- _ASSIGNMENT_:
Going down the data below, set down exactly the line with "1512x786 pixels." and each line after it through the line with "Given: Click the Start debugging play button"; no other lines.

[Dataset excerpts]

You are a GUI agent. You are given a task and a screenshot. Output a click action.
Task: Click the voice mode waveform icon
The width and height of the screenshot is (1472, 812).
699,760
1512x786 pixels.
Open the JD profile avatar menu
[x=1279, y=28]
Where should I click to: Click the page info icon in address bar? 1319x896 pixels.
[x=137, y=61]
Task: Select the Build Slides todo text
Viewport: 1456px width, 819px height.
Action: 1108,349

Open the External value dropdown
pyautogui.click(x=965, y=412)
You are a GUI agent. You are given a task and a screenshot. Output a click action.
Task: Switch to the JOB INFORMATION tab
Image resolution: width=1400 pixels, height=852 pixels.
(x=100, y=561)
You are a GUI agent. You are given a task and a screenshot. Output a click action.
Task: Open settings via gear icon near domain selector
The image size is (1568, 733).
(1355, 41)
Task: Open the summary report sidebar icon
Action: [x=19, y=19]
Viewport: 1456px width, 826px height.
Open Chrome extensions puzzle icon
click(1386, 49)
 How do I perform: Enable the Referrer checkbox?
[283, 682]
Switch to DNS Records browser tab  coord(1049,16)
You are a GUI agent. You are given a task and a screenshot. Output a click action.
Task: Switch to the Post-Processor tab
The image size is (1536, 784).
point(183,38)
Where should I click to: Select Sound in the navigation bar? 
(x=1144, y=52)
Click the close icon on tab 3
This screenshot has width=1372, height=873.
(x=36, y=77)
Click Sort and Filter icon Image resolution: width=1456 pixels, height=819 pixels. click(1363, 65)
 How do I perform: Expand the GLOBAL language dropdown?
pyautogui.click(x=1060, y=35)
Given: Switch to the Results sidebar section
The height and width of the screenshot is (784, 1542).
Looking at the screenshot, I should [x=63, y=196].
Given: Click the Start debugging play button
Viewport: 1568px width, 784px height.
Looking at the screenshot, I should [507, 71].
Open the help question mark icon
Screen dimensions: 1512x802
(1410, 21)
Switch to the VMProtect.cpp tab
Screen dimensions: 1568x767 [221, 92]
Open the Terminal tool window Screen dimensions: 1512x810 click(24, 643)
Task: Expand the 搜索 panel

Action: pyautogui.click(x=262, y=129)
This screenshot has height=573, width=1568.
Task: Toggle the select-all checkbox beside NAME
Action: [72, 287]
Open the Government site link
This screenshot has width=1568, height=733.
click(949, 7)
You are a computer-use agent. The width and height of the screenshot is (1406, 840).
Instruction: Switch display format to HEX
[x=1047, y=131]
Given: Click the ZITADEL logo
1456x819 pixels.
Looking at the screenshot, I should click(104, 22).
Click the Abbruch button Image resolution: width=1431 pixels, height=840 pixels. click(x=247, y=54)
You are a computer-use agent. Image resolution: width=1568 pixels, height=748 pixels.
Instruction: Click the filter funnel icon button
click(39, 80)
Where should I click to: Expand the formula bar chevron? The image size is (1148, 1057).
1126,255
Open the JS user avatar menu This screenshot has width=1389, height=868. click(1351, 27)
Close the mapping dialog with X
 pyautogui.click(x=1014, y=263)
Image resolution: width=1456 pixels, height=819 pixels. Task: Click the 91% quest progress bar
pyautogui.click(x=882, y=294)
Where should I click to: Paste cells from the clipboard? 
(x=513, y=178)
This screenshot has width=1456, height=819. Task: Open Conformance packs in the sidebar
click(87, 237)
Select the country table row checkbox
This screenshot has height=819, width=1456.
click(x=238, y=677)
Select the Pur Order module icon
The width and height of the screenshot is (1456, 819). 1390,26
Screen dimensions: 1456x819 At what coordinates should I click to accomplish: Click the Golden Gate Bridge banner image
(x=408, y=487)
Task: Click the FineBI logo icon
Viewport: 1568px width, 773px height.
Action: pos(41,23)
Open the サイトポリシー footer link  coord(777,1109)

- _RESPONSE BELOW_:
1512x786 pixels.
Open the JD profile avatar menu
[x=1279, y=28]
Where should I click to: Click the page info icon in address bar? 1319x896 pixels.
[x=137, y=61]
Task: Select the Build Slides todo text
Viewport: 1456px width, 819px height.
Action: 1108,349

Open the External value dropdown
pyautogui.click(x=965, y=412)
You are a GUI agent. You are given a task and a screenshot. Output a click action.
Task: Switch to the JOB INFORMATION tab
Image resolution: width=1400 pixels, height=852 pixels.
(x=100, y=561)
You are a GUI agent. You are given a task and a screenshot. Output a click action.
Task: Open settings via gear icon near domain selector
The image size is (1568, 733).
(1355, 41)
Task: Open the summary report sidebar icon
Action: [x=19, y=19]
Viewport: 1456px width, 826px height.
Open Chrome extensions puzzle icon
click(1386, 49)
 How do I perform: Enable the Referrer checkbox?
[283, 682]
Switch to DNS Records browser tab  coord(1049,16)
You are a GUI agent. You are given a task and a screenshot. Output a click action.
Task: Switch to the Post-Processor tab
The image size is (1536, 784).
point(183,38)
Where should I click to: Select Sound in the navigation bar? 
(x=1144, y=52)
Click the close icon on tab 3
This screenshot has width=1372, height=873.
(x=36, y=77)
Click Sort and Filter icon Image resolution: width=1456 pixels, height=819 pixels. click(1363, 65)
 How do I perform: Expand the GLOBAL language dropdown?
pyautogui.click(x=1060, y=35)
Given: Switch to the Results sidebar section
The height and width of the screenshot is (784, 1542).
Looking at the screenshot, I should [x=63, y=196].
Given: Click the Start debugging play button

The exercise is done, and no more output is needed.